Les explications de Yves-Marie Rault, spécialiste de l’Inde et de ses classes moyennes. Sa thèse de doctorat, qu’il poursuit au CESSMA (université Paris Diderot), porte sur les créateurs d’entreprises dans le Gujarat, en particulier dans le secteur pharmaceutique.

 

L’entrepreneuriat au Gujarat, une stratégie de survie

Gujarat map of IndiaAvant de devenir un Etat de l’Inde en 1960, le Gujarat est une région historique et culturelle dont les frontières politiques fluctuent au gré des invasions de voisins expansifs – rajputs, moghols, marathis. De plus, accablés par des sécheresses et des inondations à répétition, les Gujaratis ont depuis longtemps mis en place des stratégies de survie.

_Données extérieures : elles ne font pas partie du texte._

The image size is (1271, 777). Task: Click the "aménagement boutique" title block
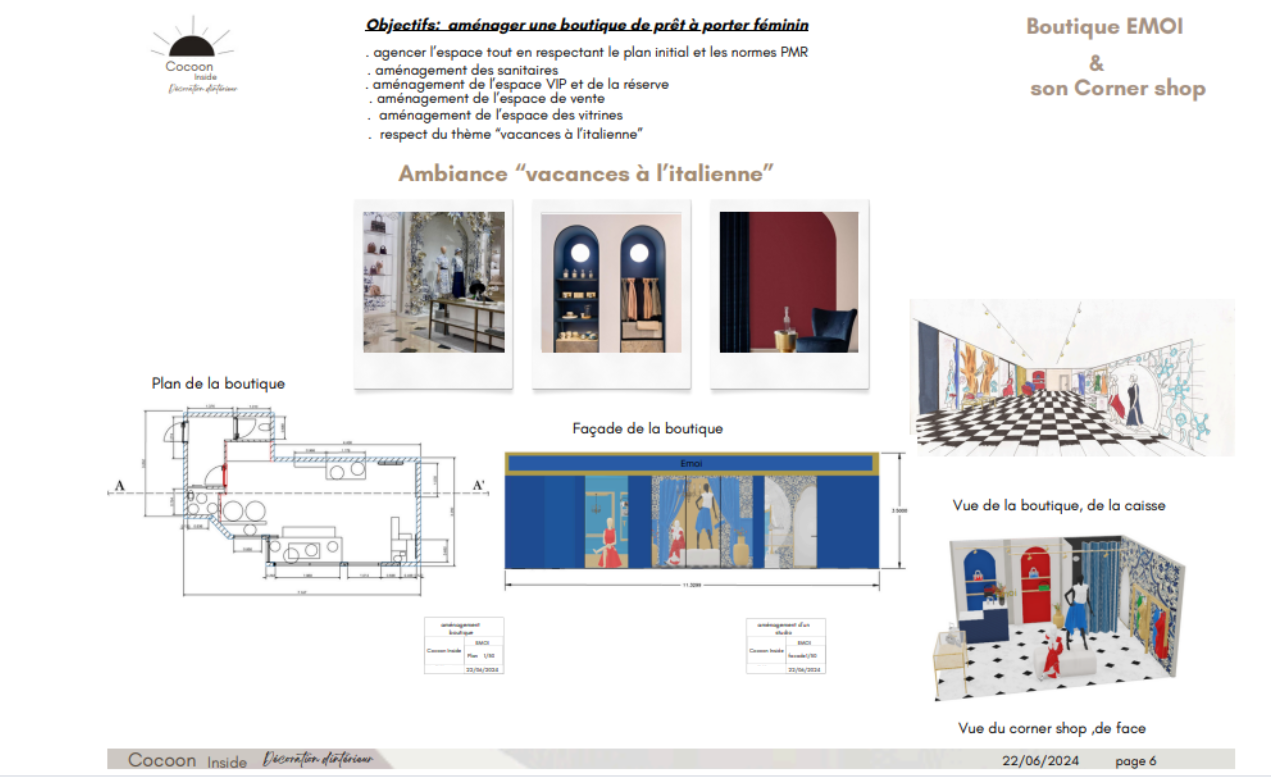click(464, 645)
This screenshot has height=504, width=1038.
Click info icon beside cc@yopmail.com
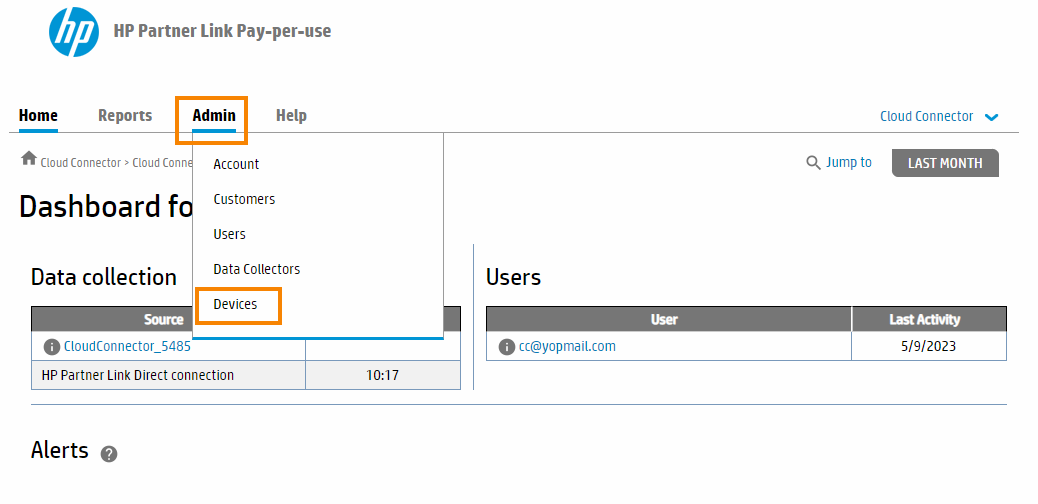pyautogui.click(x=507, y=347)
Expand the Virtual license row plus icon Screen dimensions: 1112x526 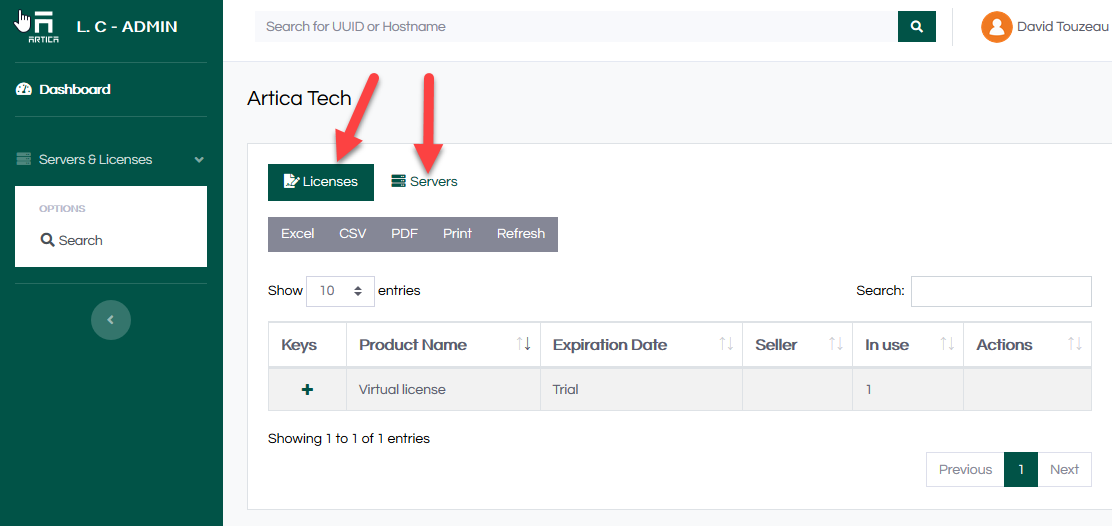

En l’occurrence, le commerce. Pour assurer leur approvisionnement et diversifier les risques, les marchands gujaratis ont construit de vastes réseaux d’échange dans lesquels le Hawala, un système de paiement informel basé sur la confiance, joue un rôle très important. De l’Afrique à la Chine, le Gujarat s’enrichit grâce à l’exportation de ses cultures de rente comme l’indigo, le coton, le tabac, l’arachide et la canne à sucre, devenant une plaque-tournante majeure du commerce régional, et notamment du commerce de l’opium avant que les colons anglais ne mettent fin à ce juteux trafic.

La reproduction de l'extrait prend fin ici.